As we walked I was scanning the road for woolly bear caterpillars but I didn’t see a single one. I suppose it was too cold and dreary for them to be out today. There were a variety of nuts squished into the road from car tires. Black walnuts, acorns and other nuts I don’t know were all mushed into pavement butter.
Amid all the nut guts and fallen leaves a familiar shape caught my eye. It was a red eft, the smallest one I’ve ever seen. He was blending in with the stained pavement and staying very still as he thought I was a predator. I wasn’t, but the car I could hear coming around the bend was, so I swiftly picked him up and enclosed him in my hand to carry him to safety. He must have liked the warmth of my hand because he was crawling around inside it until I placed him gently down in the grass.
A short distance down the road I saw another red eft of the same exact size. I was purposely looking for these little details now and I was pleased when I saw him. I carried him to safety as Jazzmin patiently tolerated her mama’s endless critter rescue efforts. I saved one more on the walk back home and it made the whole walk in the dreary weather totally worth it. I’d managed to get some good exercise and make a tiny difference in the world again.
Around this time last year while I was out walking Jazzmin, we came upon these small orange lizard-looking things. I’d never seen them before but I thought they were rather adorable. As I hate seeing creatures squished in the road, I helped the little guys (there were 3 total) across the road.
The 1st red eft I ever saw and saved
When I picked each of them up they stayed very still in my hand and even after I set them back down in the opposite shoulder of the road they acted frozen. My friend who knows more about such creatures than I do, explained that such behavior is common for something that’s prey. They remain still because predators don’t want to eat something that isn’t moving. They really shouldn’t worry, I have no intention of ever eating them.
The 2nd red eft…
The 3rd and smallest red eft
After that first encounter with the little red lizard things I learned that they’re actually the juvenile stage of the Eastern/red-spotted newt. In that phase they’re referred to as “red efts” and they look like that until they transition to their adult aquatic phase. I’ve taken it upon myself to help as many as I can cross the road as they move from land to water.

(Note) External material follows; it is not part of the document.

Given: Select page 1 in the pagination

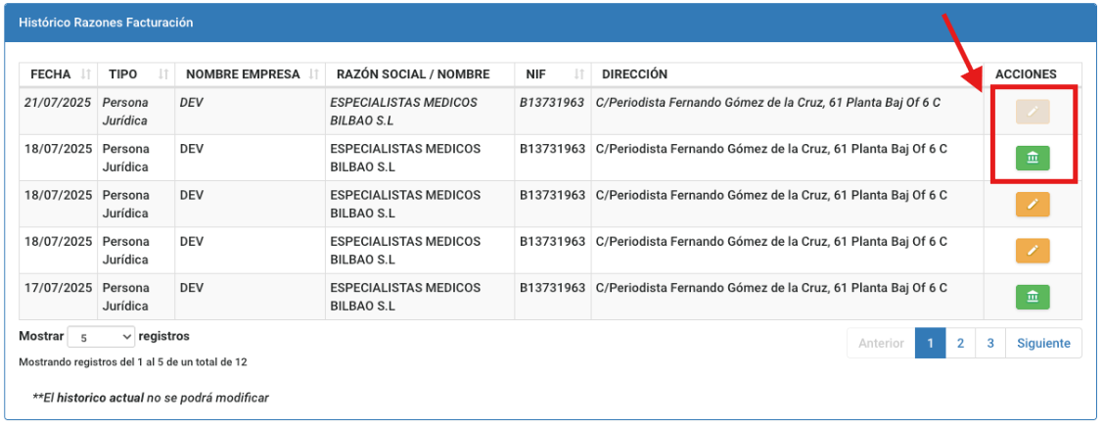Looking at the screenshot, I should (x=930, y=343).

Searching for red efts in the shoulder of the road is a bit tricky this time of year as orange and red leaves fall from trees. Amazing how similar a little folded leaf looks to an eft. I’ve saved a couple this season but obviously I can’t save them all. Looking down at the road I see many small creatures that haven’t made it and that makes me sad. I don’t think huge human automobiles are really included in the natural circle of life.

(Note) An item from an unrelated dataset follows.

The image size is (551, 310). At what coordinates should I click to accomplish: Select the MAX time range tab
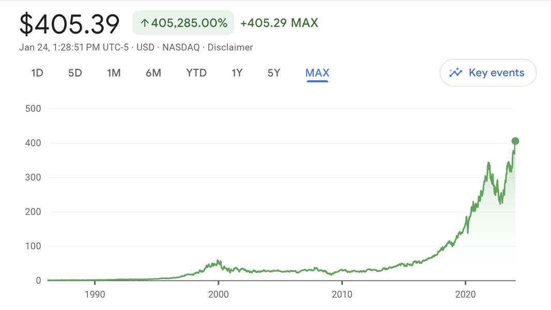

A red eft I saved last week
Red efts do secrete a toxin but in order to be affected by it I think I’d have to fry up a whole pan of them for dinner. As I stated earlier, I have no plans on eating them so I think I’m quite safe. Eastern/red-spotted newts aren’t endangered so I’m not suggesting you embark on a red eft rescue too. Helping little creatures across the vast expanse of paved human pathways is my way of making a difference, even if that difference is no bigger than a tiny red eft.